- [Assignment]:
Each line from the one that holds "Viewport: 1064px width, 727px" to the end of the records is to be retyped exactly. Pictures are not part of the copy.

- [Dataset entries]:
+ + +

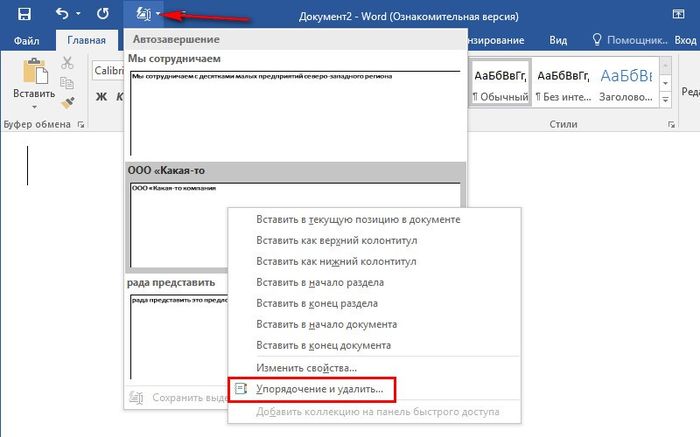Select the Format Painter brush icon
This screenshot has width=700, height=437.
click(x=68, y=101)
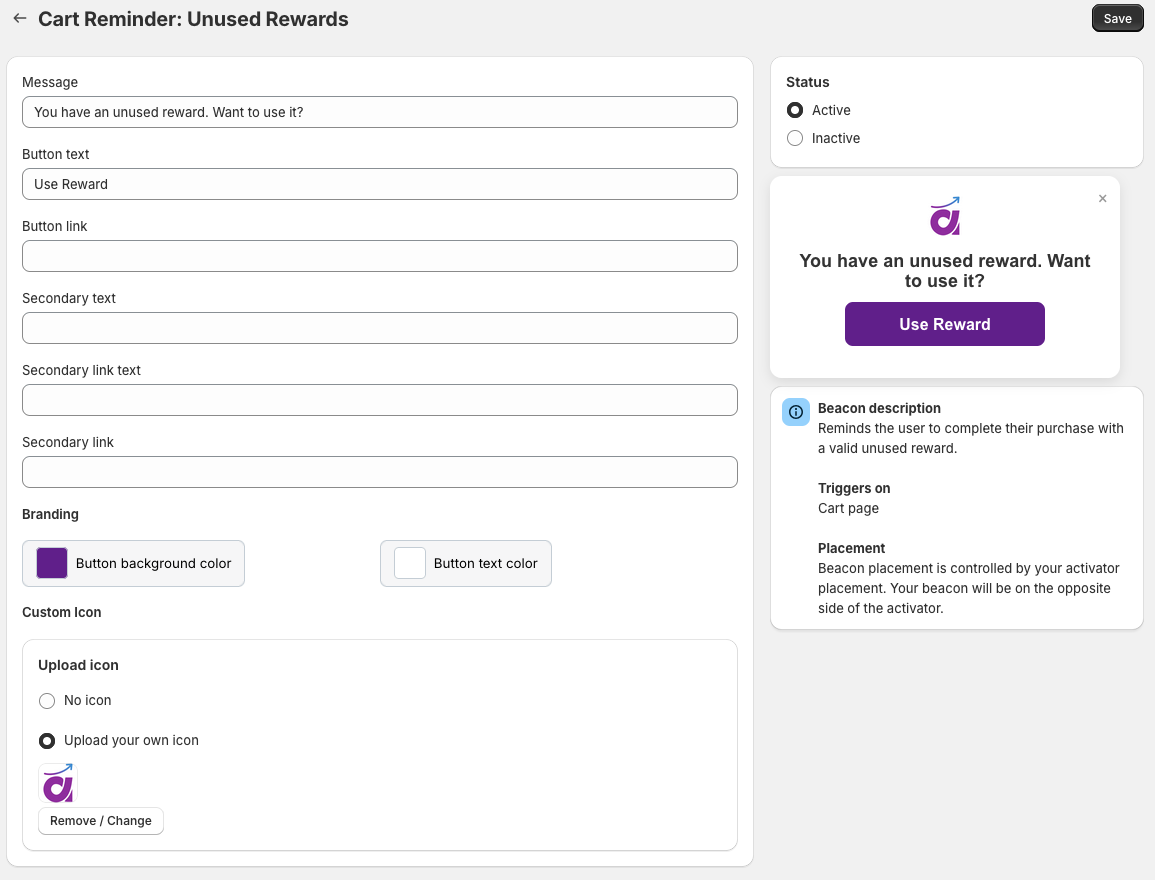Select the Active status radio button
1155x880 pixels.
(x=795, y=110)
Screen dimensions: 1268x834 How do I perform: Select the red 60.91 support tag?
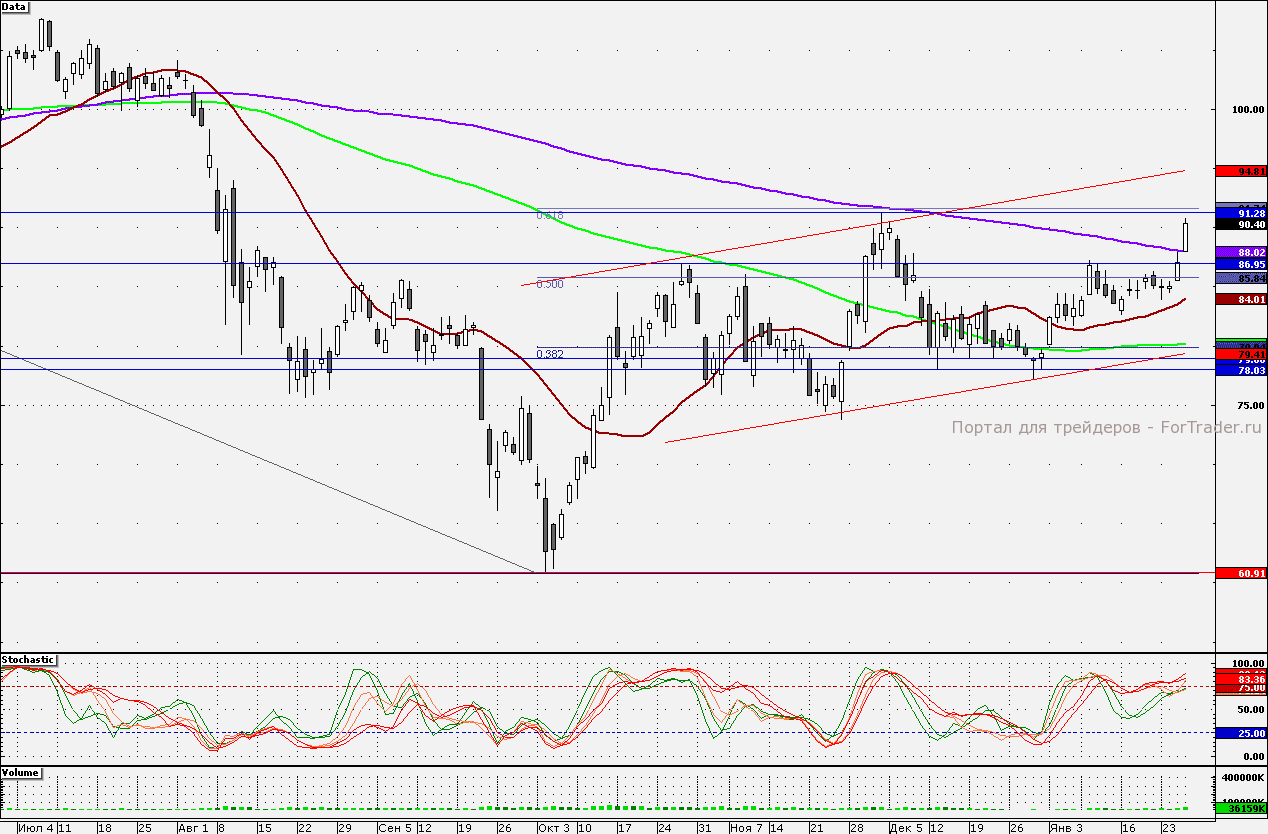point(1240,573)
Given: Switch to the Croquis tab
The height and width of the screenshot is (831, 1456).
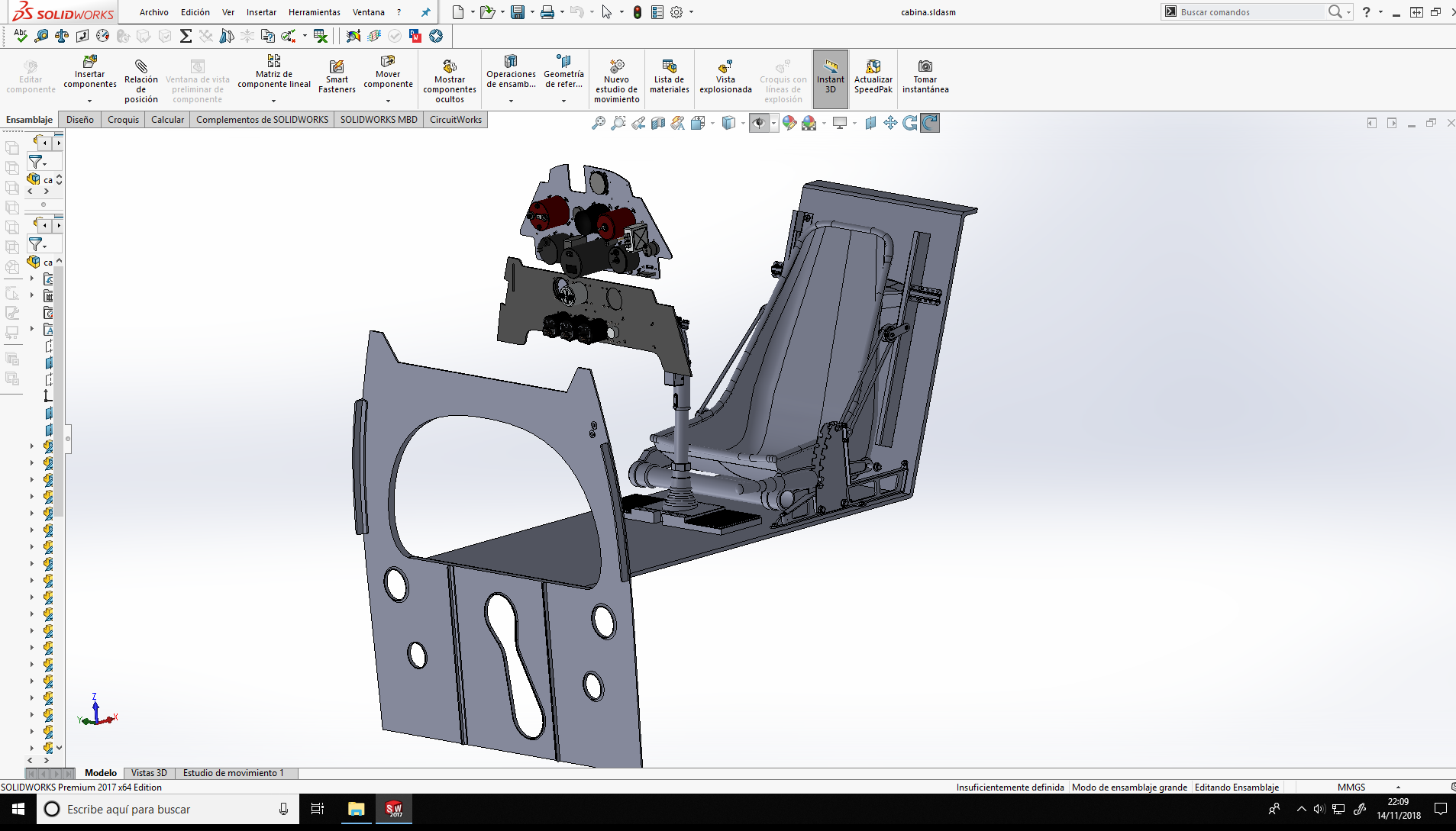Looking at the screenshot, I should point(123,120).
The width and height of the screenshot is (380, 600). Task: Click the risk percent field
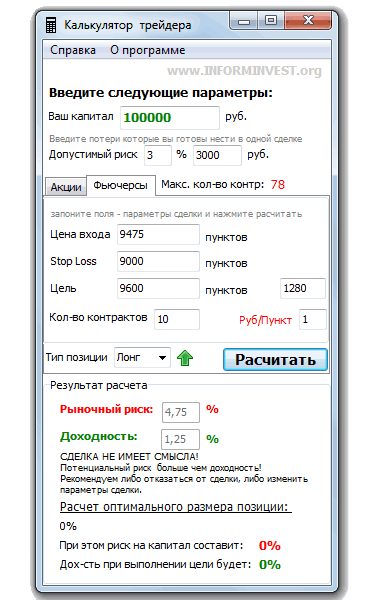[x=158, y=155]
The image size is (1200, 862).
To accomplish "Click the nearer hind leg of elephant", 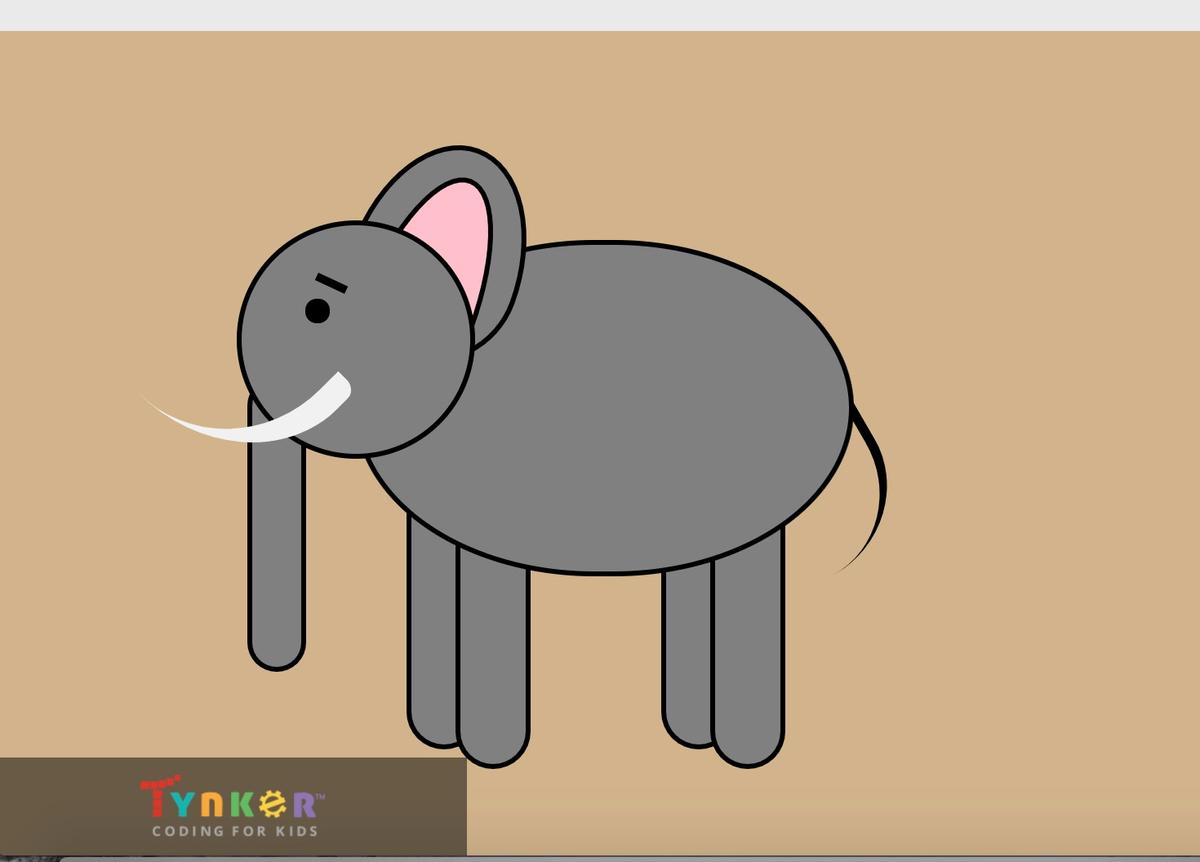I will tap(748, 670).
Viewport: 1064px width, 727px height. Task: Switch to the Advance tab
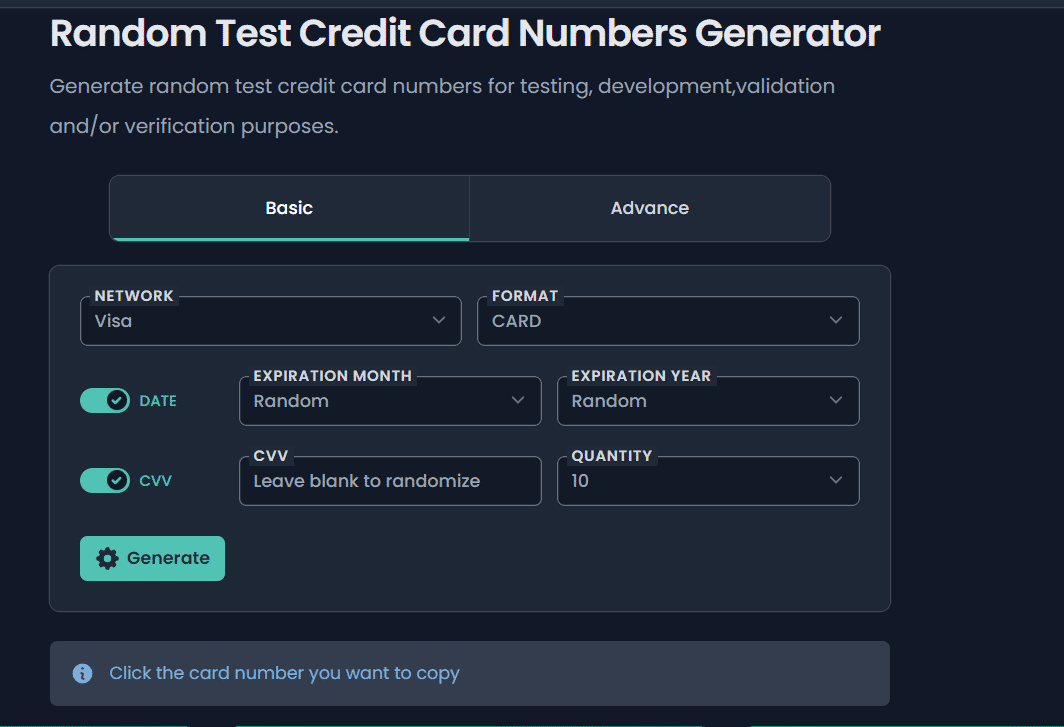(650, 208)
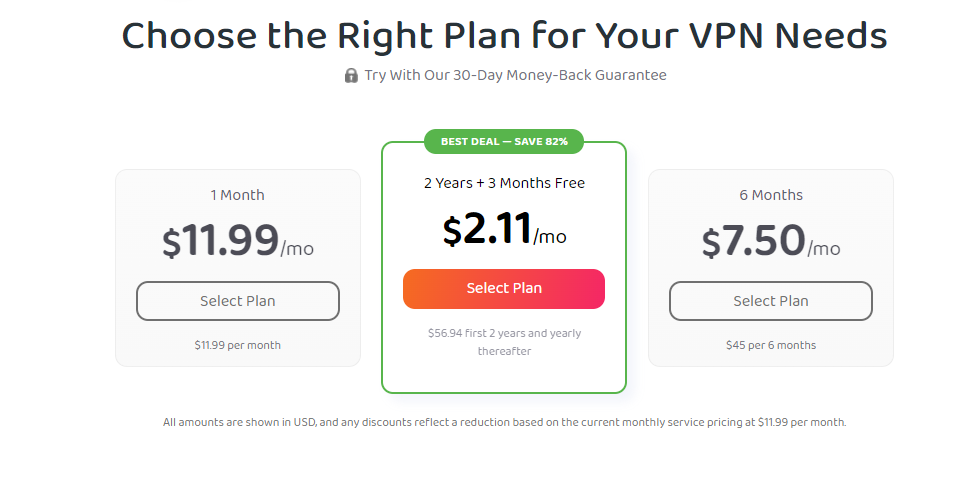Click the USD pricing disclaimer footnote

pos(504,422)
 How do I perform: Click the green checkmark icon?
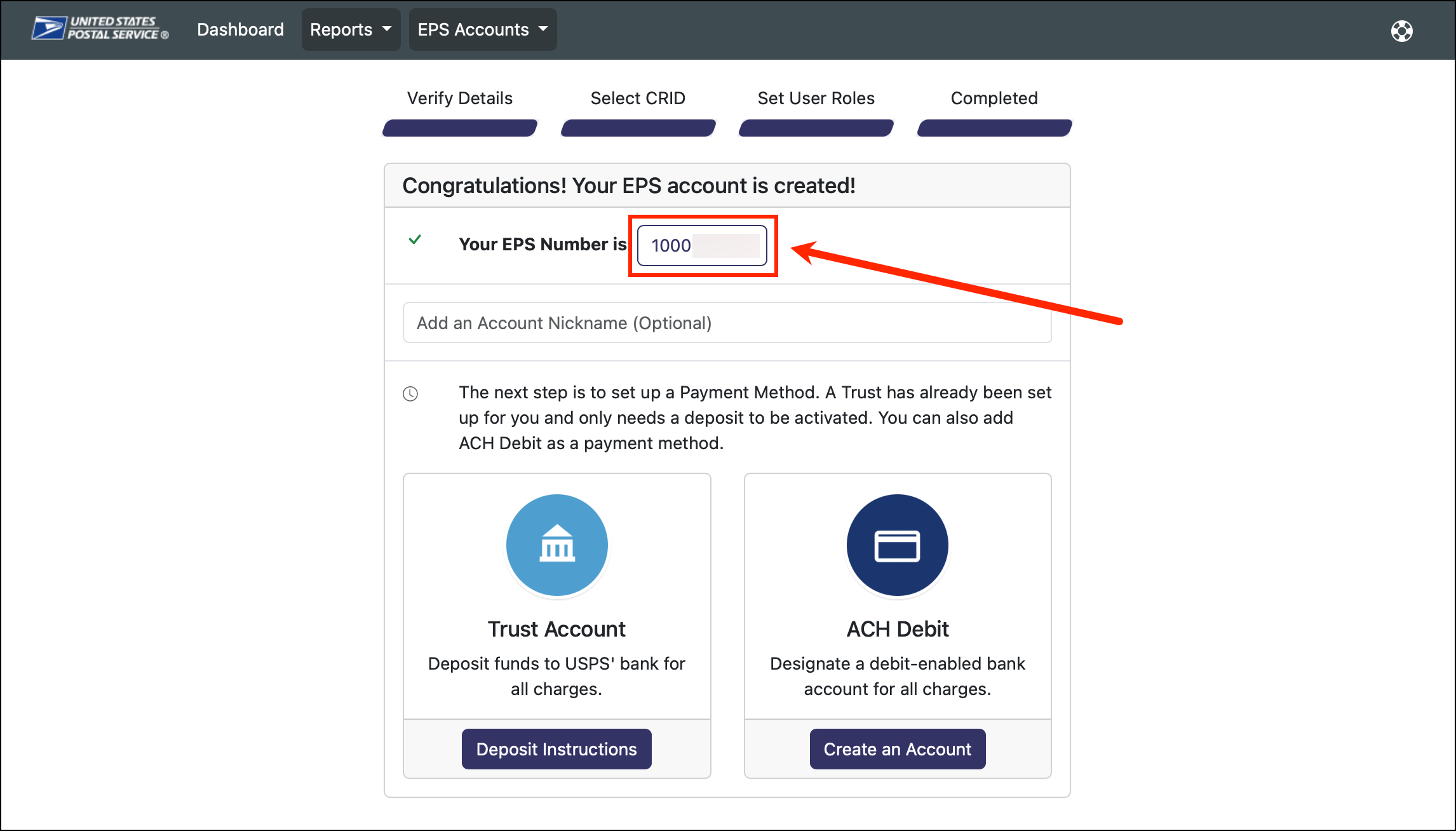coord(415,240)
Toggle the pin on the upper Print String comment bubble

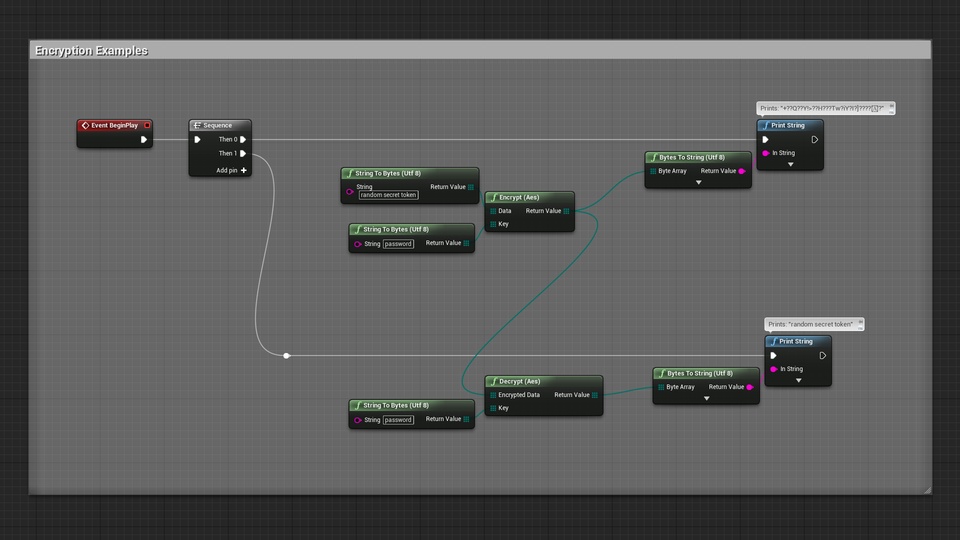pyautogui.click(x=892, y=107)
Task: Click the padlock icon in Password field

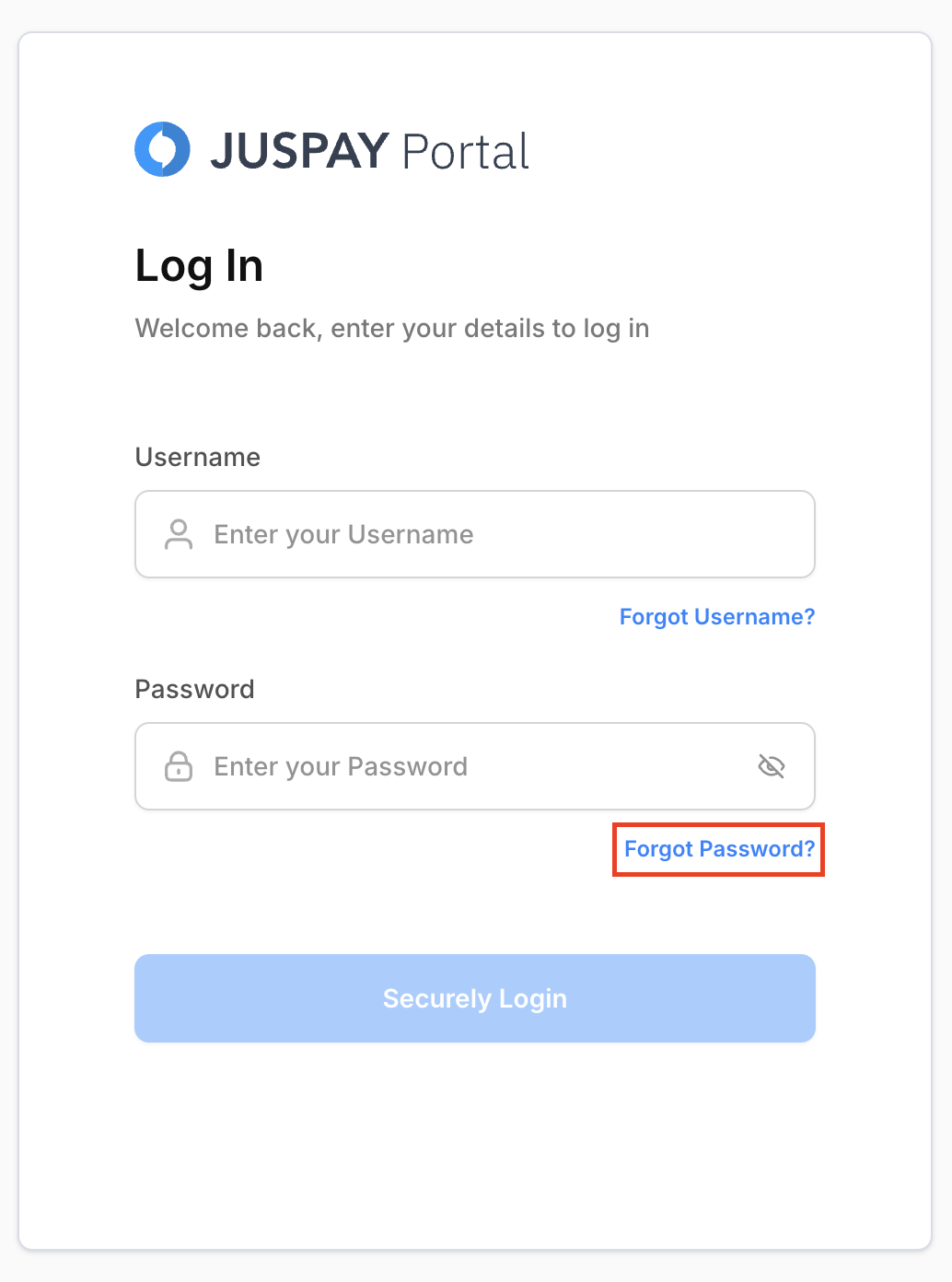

+ + +

- [Solution to this exercise]:
Viewport: 1064px width, 727px height. Task: Switch to the Advance tab
(650, 208)
Click the USD pricing disclaimer footnote

pos(504,422)
 How do I perform: Click the green checkmark icon?
coord(415,240)
Toggle the pin on the upper Print String comment bubble

pyautogui.click(x=892, y=107)
Task: Click the padlock icon in Password field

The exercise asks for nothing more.